■ Task details: Every line of the material below should be output exactly as written, with the images skipped.

= = = =

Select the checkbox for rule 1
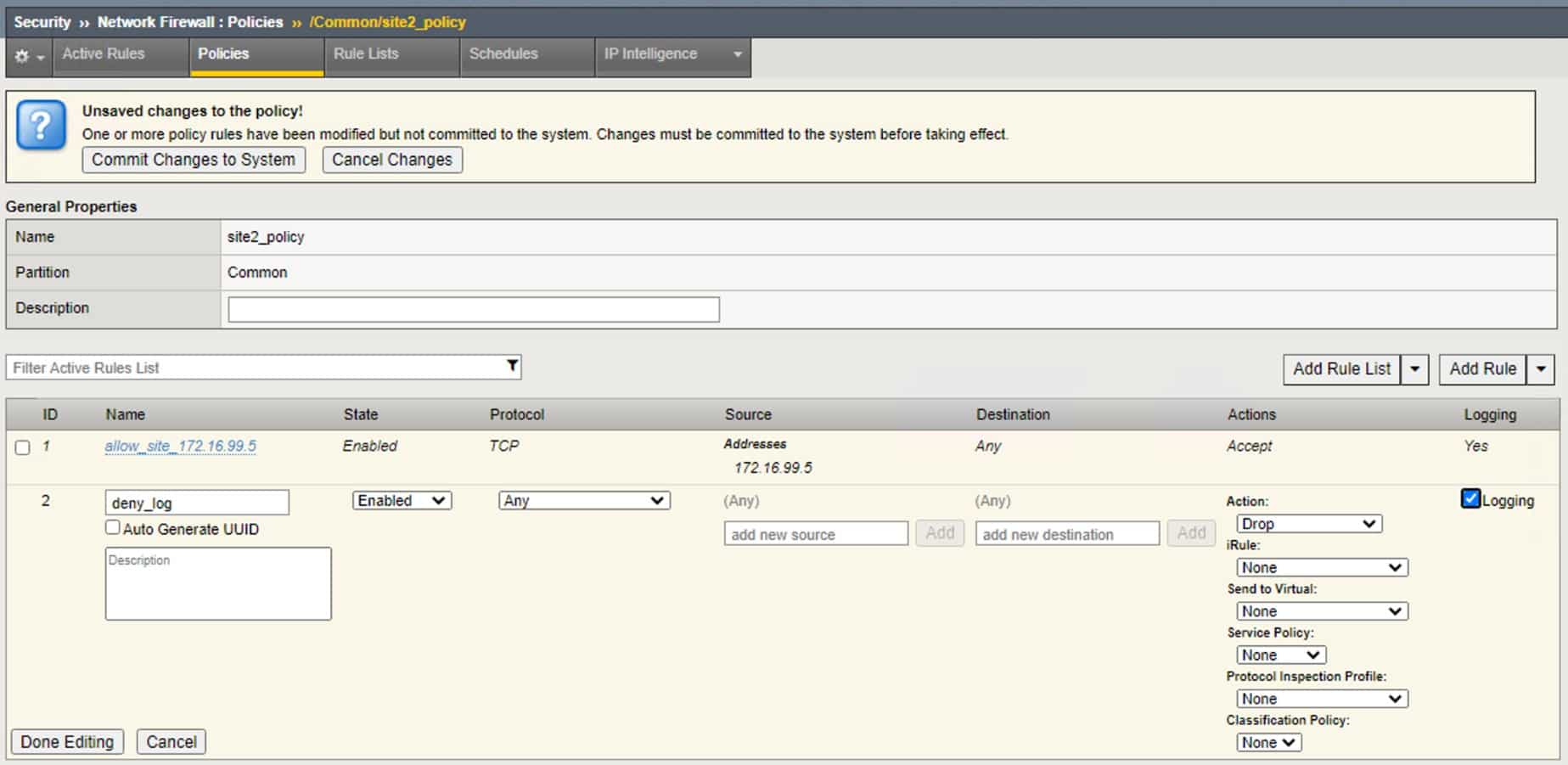Image resolution: width=1568 pixels, height=765 pixels. [x=22, y=448]
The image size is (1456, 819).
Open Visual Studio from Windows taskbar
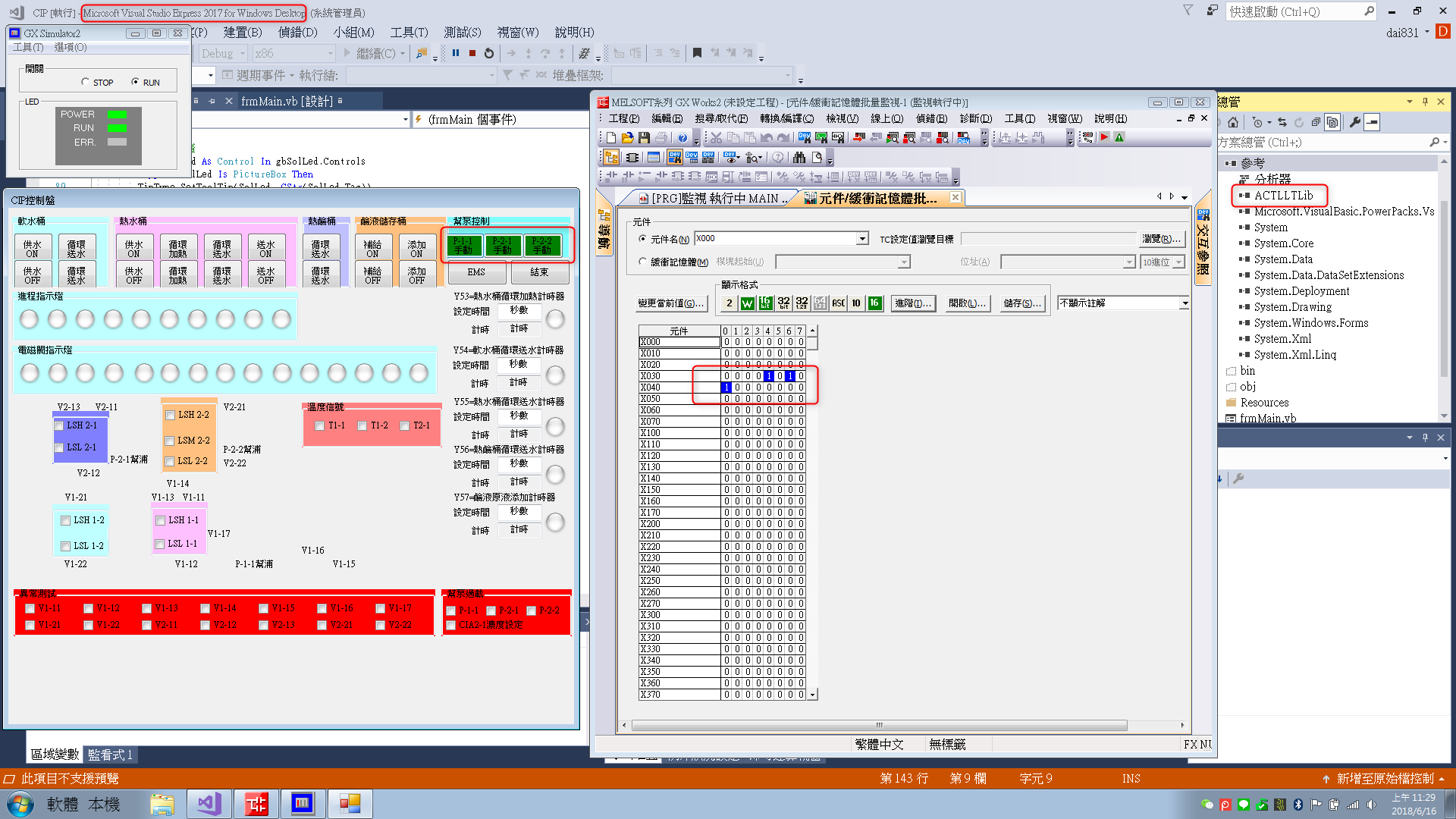[209, 803]
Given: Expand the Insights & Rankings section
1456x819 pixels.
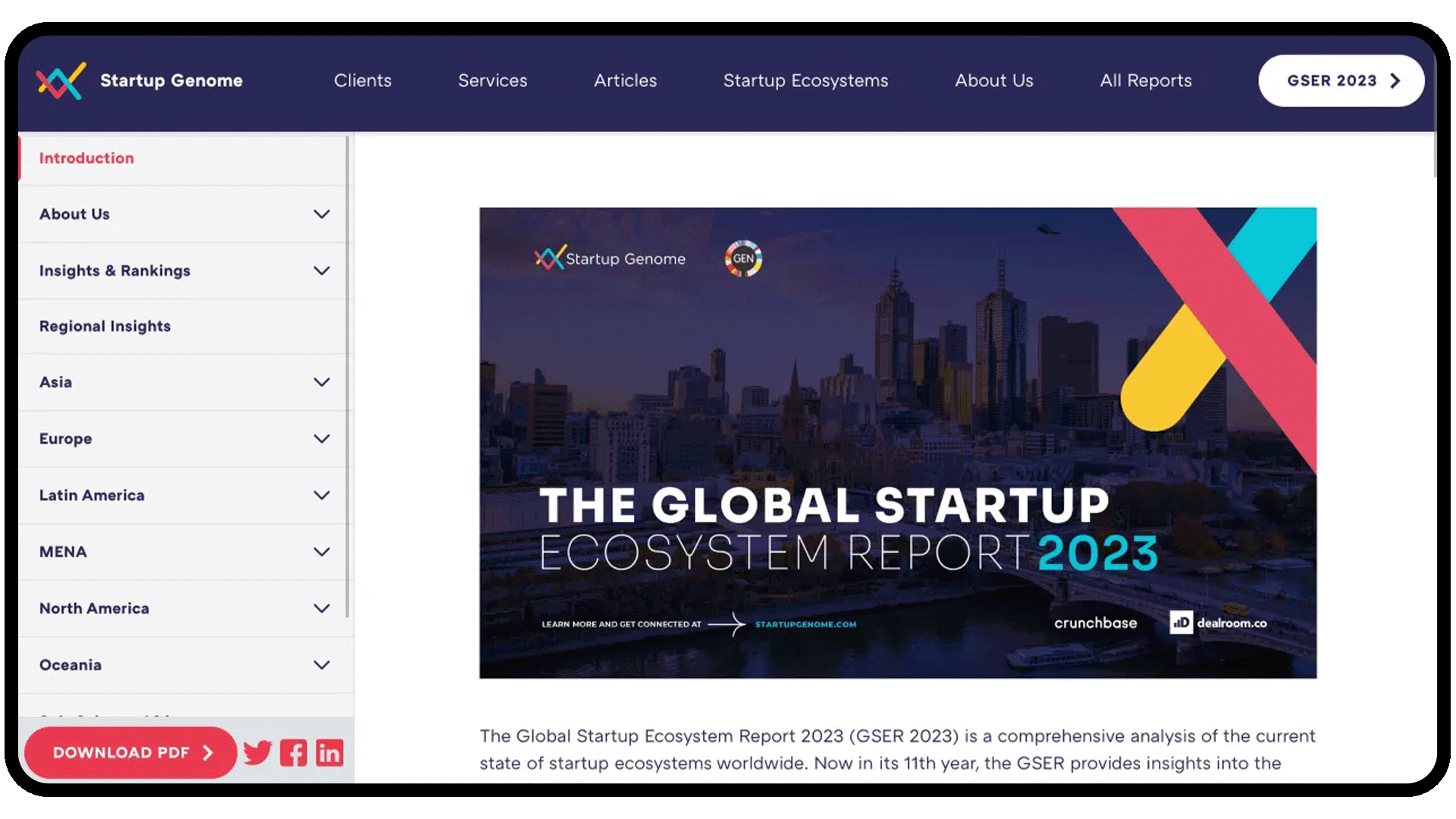Looking at the screenshot, I should (322, 270).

= = = =

■ Problem solution:
Select the checkbox for rule 1
Image resolution: width=1568 pixels, height=765 pixels. [x=22, y=448]
The image size is (1456, 819).
Open Visual Studio from Windows taskbar
[209, 803]
Given: Expand the Insights & Rankings section
1456x819 pixels.
Looking at the screenshot, I should (322, 270).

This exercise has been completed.